You open the nearest creaky door. It leads to a dark corridor. The window at the end of the corridor appears to be wide open. You see boot prints on the floor. Without warning, the door slams shut behind you. You walk toward the window. You find a dead headless rat there. You walk upstairs and enter another room with a gramophone inside. You turn on the gramophone. It plays a delightful recording of a man and woman cackling at a screaming baby...

It does not take long for you to become completely absorbed in the Realms of the Haunting. You will forget that you are playing an old game, as you become immersed into the game's oppressive atmosphere. You will also be impressed by the game's unique blend of action and adventure gameplay. It is a cleverly written game, drawing you into a convoluted plot that weaves between religion and occultism, reality and fantasy, myths and legends.
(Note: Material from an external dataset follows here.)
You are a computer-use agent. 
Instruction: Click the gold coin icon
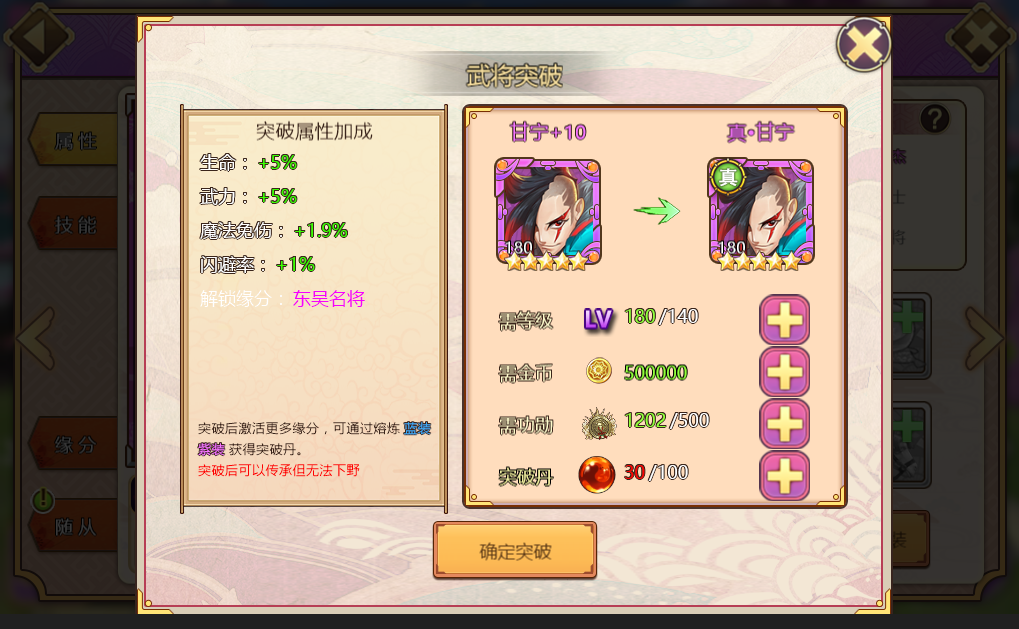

It is immediately apparent that the attention to details in this game is amazing. It is true that the game's 3D graphics have not aged well. However, each room in the house is filled with numerous interactive set pieces, including furniture, paintings, and artifacts that you can pick up and analyze. Each item that you collect is represented in the inventory and can be examined closely as a slowly spinning and fully rendered model. The game makes heavy uses of Full Motion Video (FMV) to tell its story. These videos are entertaining to watch, with only the occasional poverty of good acting being present (the Spirit of Raquia being the worst).

On the other hand, the biggest outstanding flaw in this game is the creature design. Despite their originality, the enemies that chase after you are little more than the archetypical and unimaginative zombified creatures. Why do the demons wear bright yellow trousers? Among the otherwise frightening gothic scenery, these demons appear far too out of place. Thankfully, the atmosphere is generally so oppressive that even creatures wearing brightly florescent attire can still scare you.

The game is excellently paced. A good example of this occurs when Adam is transported to Raquia. Raquia is tranquil and peaceful. You can hear birds singing and see the water rippling. The ambient music is soft and calming. As you enter the large maze, however, you notice a subtly creepy shift of tone. There, on the hedge, is a chain saw, and at your feet, a trap! Knowing that there is nowhere else to go, you slowly walk past them. Fortunately, you come away unharmed. You then go around a corner. There is another chain saw and another trap. Again, you come away unharmed. The traps, apparently, are harmless. Yet, each time you pass by a trap you come to fear for your life. You wonder why the traps are there as you eventually find your way into the castle at the centre of the maze. Just when you are relieved to have safely arrived at the castle and finally get out of the creepy but innocuous maze, you discover that you cannot make a single sound while you are inside the castle—if you do, you will probably be murdered in violent ways.

Throughout the game, you will need to search for usable items that will aid in your survival. You will also get help from a mysterious female companion. These interactions serve to further deepen the game's tense atmosphere as details of the game's dark story unfold. Even unusable items that you find are accompanied by some foreboding dialog. You become absorbed in your detective quest to find the truth. You constantly anticipate the danger that you may find yourself to be in, not knowing what may happen to you when you solve the next puzzle. You are sucked in, perpetually on the edge of your seat and thoroughly engaged in the puzzles, but always tentative and hesitant.

If you are claustrophobic, easily scared, or lacking in complex orienteering skills, then Realms of the Haunting may not be for you. If you dare to play, however, then you will find a challenging game that delivers a ton of scares. You will get stuck in a few puzzles, and you will get lost in the disorientating maze. Yet, you will be rewarded when you finally manage to solve the big mystery—that is, before you get murdered violently by some odd looking creatures dressed in yellow trousers.